"What you are seeing now is a cultural genocide that's being carried out by small revolutionary cliques of cultural Marxists that have seized power in our media institutions, in our governments, in our educational system, and this does not reflect the will of the people. It does not reflect the will of southerners."
— William Flowers, a member of self-described southern nationalist group League of the South, on calls to remove Confederate symbols from government buildings and the Mississippi flag.
Why it stinks: There was an actual genocide, you know: the enslavement of black people in this country. The institution of slavery was so integral to southern culture that half the nation, including Mississippi, revolted in secession (which Flowers' group wants to do again, by the way) and, some argue, an act of treason. Although Flowers' view might be considered extreme even within the pro-Confederate heritage crowd, consider that joining Flowers on the Capitol steps in Jackson was Jeppie Barbour, the brother of former Mississippi Gov. Haley Barbour, who also said flying the flag means "that my two great-grandfathers are being saluted and recognized for the effort they made way back then."

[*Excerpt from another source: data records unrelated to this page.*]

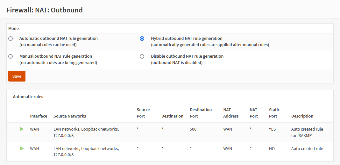Choose Manual outbound NAT rule generation
This screenshot has height=165, width=340.
11,56
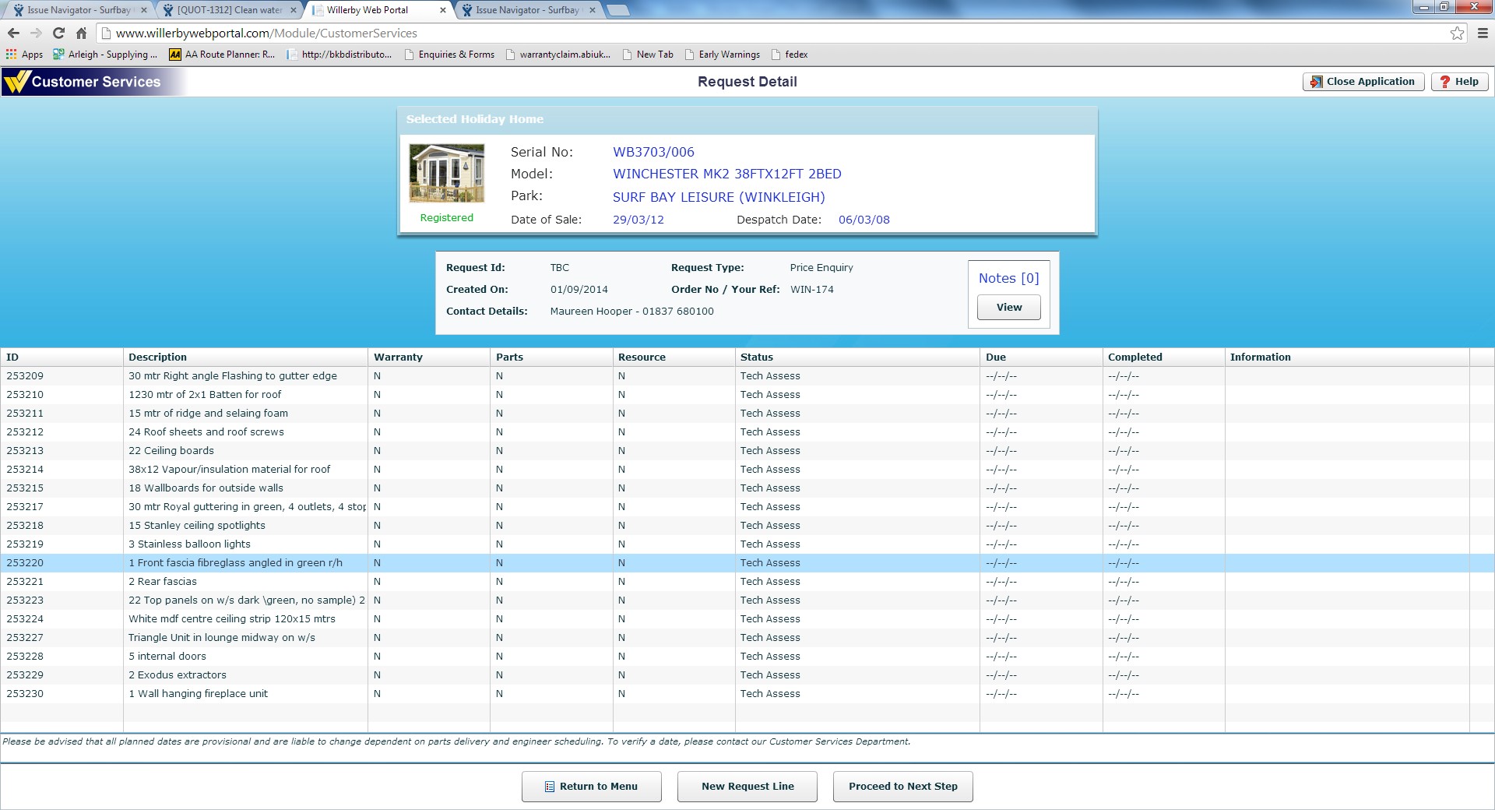Click Return to Menu button

coord(591,786)
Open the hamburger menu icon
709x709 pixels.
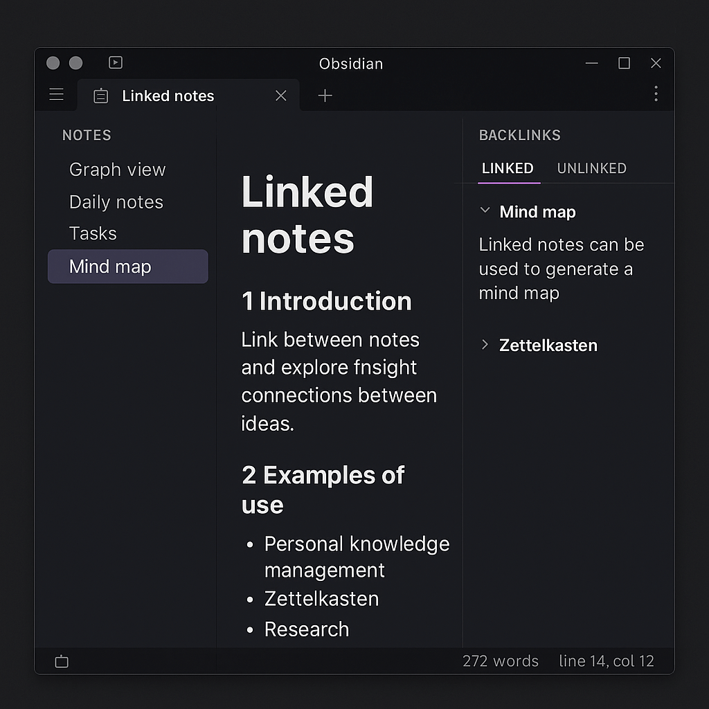point(55,94)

As Haley is wont to do, he's walked a fine line on the issue, saying the Mississippi state flag shouldn't be cast in the same lot as the Rebel flag because Mississippi adopted its flag in 1894 (four years after it adopted a state Constitution that legally disenfranchised black voters) but adding that he'd be OK with the Legislature remaking the flag. This is the same man who once said he didn't remember blacks having it so bad under Jim Crow in his boyhood home of Yazoo City.
There are plenty of folks who would dismiss the comments of Flowers or the Barbour brothers as the rantings of a few tone-deaf individuals. But when an advocate of southern secession doesn't sound that much different than a twice-elected governor, it's easy to see how much work there is left to do for reconciliation in Mississippi.